Rachael Yamala

Personal information
- Date of birth: 12 February 1975 (age 51)
- Position: Midfielder

Senior career*
- Years: Team / Apps / (Gls)
- Kakanfo Babes

International career^{‡}
- Nigeria

= Rachael Yamala =

Nigerian footballer

Rachael Yamala (born 12 February 1975) is a former football midfielder for the Nigeria women's national football team. She was part of the team at the inaugural 1991 FIFA Women's World Cup. She played her last match for Nigeria on 21 November 1991. At the club level she played for Kakanfo Babes in Nigeria.

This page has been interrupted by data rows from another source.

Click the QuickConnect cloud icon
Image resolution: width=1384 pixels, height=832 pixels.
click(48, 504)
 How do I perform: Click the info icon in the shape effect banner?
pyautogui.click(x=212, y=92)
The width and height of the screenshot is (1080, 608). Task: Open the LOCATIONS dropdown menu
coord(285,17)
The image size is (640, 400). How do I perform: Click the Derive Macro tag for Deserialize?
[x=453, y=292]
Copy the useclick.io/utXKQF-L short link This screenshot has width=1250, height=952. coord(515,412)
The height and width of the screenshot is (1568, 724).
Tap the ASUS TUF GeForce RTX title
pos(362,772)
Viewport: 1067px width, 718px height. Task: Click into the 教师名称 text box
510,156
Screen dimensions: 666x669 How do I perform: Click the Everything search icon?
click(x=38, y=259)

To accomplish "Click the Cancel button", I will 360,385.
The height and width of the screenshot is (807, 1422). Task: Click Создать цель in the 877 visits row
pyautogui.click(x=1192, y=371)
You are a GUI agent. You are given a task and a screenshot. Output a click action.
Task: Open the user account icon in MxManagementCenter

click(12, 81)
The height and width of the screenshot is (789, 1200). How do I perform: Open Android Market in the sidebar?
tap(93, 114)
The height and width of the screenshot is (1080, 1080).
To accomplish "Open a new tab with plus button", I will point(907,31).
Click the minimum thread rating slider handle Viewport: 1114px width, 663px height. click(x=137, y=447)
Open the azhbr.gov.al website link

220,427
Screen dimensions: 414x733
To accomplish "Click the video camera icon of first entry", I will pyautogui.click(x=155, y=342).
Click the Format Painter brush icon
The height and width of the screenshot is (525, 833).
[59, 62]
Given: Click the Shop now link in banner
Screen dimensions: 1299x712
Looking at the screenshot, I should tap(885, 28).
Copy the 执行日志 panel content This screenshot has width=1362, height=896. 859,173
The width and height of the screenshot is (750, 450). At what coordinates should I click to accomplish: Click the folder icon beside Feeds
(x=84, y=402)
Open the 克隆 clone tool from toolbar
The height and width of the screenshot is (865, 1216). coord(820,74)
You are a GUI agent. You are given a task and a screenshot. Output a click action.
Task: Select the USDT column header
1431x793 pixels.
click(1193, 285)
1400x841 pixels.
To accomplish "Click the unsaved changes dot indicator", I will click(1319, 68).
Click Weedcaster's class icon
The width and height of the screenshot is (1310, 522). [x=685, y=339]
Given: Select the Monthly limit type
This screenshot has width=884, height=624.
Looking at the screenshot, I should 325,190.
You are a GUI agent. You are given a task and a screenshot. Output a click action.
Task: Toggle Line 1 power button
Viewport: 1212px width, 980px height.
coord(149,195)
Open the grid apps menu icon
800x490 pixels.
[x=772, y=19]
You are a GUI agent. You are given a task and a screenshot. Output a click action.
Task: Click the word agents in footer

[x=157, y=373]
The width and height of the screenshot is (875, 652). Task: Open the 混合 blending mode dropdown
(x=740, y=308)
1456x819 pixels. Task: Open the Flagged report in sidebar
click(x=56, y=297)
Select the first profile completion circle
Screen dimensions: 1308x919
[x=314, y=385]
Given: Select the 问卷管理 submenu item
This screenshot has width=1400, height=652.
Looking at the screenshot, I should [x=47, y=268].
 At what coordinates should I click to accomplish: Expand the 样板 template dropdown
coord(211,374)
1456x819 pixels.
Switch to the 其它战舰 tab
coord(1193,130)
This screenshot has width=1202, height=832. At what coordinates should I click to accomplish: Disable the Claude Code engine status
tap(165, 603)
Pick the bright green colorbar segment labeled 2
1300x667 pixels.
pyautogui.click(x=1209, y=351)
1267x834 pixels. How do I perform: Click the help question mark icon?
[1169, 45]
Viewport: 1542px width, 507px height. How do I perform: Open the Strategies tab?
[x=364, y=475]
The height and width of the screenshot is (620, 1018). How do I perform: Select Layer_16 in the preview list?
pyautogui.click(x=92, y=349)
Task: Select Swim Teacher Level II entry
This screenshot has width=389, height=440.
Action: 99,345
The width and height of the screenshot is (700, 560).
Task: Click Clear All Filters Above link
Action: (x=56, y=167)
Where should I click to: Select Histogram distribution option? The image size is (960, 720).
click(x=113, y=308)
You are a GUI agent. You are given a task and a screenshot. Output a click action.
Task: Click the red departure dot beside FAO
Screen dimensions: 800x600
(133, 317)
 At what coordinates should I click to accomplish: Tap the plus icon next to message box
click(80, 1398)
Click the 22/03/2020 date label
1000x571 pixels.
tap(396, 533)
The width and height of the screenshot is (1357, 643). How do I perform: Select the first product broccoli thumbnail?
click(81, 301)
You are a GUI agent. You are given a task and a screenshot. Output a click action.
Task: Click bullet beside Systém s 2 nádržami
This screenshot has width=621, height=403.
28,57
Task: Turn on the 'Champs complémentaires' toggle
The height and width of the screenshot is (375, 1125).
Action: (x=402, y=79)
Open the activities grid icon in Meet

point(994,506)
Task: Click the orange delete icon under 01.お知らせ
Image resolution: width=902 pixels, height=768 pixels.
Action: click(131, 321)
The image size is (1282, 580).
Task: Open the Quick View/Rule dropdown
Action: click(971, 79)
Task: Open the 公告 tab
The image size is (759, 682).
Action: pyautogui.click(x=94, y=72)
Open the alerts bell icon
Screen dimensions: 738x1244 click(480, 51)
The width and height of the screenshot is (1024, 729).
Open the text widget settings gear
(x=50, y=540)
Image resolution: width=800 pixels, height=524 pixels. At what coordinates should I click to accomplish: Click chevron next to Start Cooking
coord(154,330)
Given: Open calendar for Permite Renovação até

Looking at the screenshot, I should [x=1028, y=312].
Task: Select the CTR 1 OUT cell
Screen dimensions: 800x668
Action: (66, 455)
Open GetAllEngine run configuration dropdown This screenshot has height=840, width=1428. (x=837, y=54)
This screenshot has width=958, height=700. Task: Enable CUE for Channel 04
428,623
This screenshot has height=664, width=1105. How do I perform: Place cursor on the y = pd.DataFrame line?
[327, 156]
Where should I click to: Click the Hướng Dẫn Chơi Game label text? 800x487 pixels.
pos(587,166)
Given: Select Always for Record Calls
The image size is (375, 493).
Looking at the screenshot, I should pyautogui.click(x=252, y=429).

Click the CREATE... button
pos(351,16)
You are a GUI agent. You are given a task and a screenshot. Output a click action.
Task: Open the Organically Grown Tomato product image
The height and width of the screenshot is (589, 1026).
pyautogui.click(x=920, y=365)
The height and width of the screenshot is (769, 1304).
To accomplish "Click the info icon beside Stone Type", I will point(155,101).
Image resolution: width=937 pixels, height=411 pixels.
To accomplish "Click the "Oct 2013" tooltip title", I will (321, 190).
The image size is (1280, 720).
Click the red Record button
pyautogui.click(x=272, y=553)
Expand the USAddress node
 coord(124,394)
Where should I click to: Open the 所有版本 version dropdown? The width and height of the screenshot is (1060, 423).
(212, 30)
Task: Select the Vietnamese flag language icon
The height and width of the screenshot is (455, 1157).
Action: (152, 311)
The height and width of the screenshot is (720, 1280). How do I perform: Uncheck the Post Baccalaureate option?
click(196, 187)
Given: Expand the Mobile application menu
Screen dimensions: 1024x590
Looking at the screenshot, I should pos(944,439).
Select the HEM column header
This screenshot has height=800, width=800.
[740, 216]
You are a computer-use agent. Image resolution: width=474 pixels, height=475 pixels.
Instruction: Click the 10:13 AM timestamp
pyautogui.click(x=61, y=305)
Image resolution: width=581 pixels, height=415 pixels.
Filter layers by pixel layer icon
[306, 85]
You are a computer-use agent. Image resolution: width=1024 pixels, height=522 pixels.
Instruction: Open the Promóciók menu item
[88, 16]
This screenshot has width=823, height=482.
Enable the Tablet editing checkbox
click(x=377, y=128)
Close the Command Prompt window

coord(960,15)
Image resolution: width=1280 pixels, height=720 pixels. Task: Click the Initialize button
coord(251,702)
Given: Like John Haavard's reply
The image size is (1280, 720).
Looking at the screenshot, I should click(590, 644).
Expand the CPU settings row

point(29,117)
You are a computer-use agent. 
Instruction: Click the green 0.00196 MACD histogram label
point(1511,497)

== International career ==
She was among the team played at the 1991 women's world cup against Taiwan.

== Notability ==
Rachael Yamala is one of the pioneering members of the country's first-ever women's national team to participate in the FIFA Women's World Cup in 1991. At just 16 years old, she was selected as a midfielder for the Super Falcons and featured in two group-stage matches during the inaugural tournament in China. She wore jersey #18, and played a total of 66 minutes as a substitute midfielder. Her generation included names like Florence Omagbemi, Ann Chiejine, Chioma Ajunwa, Ann Mukoro, Ngozi Ezeocha, and others.